■ Instruções ■
Transcreva sem alterações, por favor, o trecho do texto sobre a reforma da lei das armas na Nova Zelândia que começa com as palavras "Jacinda Ardern prometeu" e termina em "pedem há anos.".

■ Texto do exercício ■
——

Primeira-ministra afirma que não percebia como armas que matavam pessoas podiam ser legais. Prometeu e cumpriu, e os resultados estão à vista
O tiroteio que provocou a morte a 51 pessoas em Christchurch foi um ponto de viragem na legislação da Nova Zelândia sobre as armas. Logo nesse mesmo dia, a primeira-ministra, Jacinda Ardern, prometeu uma reforma na lei sobre as armas. Até então, qualquer cidadão a partir dos 16 anos podia ter uma arma, desde que houvesse uma investigação do seu passado criminal e um atestado médico. Mas, assim que tivesse licença, qualquer pessoa podia comprar o que quisesse.
Foi o que fez Brenton Tarrant - entretanto condenado a prisão perpétua -, que a 15 de março de 2019 investiu contra mesquitas daquela cidade carregado com cinco armas, duas delas semiautomáticas e uma de assalto. Com licença de armas desde 2017, conseguiu acumular sete mil cartuchos em apenas dois anos.
Jacinda Ardern prometeu atuar, e a reforma que colocou em prática teve resultado. A neozelandesa olha agora para o massacre em Uvalde, no Texas, para puxar da sua resposta “pragmática”: “Vimos que algo não estava bem e reagimos”, afirmou, no programa The Late Show com Stephen Colbert, gravado pouco depois do tiroteio nos Estados Unidos, apelando a uma reforma legislativa que muitos pedem há anos.

——

■ Registos fornecidos ■
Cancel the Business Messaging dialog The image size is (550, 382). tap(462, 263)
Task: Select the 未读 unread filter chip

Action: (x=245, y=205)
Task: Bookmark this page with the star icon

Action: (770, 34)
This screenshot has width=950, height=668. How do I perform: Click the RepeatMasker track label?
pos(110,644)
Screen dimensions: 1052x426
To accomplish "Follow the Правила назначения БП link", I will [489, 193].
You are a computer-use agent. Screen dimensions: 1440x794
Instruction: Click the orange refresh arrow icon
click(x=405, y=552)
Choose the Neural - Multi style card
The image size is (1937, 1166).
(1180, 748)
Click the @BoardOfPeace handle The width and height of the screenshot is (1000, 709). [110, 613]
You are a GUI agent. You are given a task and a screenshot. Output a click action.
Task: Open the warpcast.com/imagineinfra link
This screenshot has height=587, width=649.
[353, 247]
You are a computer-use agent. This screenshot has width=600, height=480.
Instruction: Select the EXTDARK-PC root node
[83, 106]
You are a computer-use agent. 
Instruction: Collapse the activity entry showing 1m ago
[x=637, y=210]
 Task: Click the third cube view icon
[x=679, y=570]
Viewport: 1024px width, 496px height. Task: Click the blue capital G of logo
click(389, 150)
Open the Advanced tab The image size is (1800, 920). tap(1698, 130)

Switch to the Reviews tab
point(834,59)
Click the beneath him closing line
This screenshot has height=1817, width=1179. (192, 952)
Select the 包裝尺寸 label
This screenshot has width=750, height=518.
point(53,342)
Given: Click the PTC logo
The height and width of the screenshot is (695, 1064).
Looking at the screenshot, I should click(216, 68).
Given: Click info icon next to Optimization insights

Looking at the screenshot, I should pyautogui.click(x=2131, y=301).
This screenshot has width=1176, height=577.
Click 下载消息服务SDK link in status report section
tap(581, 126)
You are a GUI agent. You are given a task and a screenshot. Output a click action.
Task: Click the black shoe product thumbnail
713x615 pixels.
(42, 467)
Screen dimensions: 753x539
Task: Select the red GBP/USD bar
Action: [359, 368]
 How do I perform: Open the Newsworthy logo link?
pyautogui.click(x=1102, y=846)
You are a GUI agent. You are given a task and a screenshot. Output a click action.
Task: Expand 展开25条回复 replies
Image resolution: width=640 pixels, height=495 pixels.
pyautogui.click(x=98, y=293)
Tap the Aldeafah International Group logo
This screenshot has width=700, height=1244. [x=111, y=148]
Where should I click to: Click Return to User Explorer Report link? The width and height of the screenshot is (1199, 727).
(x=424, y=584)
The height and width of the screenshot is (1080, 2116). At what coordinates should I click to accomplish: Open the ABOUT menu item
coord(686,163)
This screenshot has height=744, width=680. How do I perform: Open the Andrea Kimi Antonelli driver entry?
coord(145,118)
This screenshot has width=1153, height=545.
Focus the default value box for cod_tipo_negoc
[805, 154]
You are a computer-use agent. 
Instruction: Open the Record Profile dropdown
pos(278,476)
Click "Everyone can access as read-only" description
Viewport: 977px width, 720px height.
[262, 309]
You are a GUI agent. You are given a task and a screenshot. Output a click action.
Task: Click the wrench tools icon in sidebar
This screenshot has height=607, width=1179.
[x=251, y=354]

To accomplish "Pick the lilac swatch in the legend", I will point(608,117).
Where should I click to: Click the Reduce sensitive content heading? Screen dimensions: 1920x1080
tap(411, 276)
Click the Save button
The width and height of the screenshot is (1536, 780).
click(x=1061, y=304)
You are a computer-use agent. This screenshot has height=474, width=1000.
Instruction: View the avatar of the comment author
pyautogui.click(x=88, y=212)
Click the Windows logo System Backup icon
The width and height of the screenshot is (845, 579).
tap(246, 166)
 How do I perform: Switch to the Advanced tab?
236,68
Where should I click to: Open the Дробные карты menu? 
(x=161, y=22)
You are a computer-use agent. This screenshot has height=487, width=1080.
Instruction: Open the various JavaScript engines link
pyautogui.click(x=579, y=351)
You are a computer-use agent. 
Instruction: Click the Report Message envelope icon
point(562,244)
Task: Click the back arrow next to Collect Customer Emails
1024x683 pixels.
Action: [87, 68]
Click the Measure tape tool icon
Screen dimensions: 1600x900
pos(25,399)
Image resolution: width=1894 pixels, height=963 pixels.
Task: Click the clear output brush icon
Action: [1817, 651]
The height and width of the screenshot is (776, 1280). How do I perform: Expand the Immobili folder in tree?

——

■ Secção da resposta ■
Jacinda Ardern prometeu atuar, e a reforma que colocou em prática teve resultado. A neozelandesa olha agora para o massacre em Uvalde, no Texas, para puxar da sua resposta “pragmática”: “Vimos que algo não estava bem e reagimos”, afirmou, no programa The Late Show com Stephen Colbert, gravado pouco depois do tiroteio nos Estados Unidos, apelando a uma reforma legislativa que muitos pedem há anos.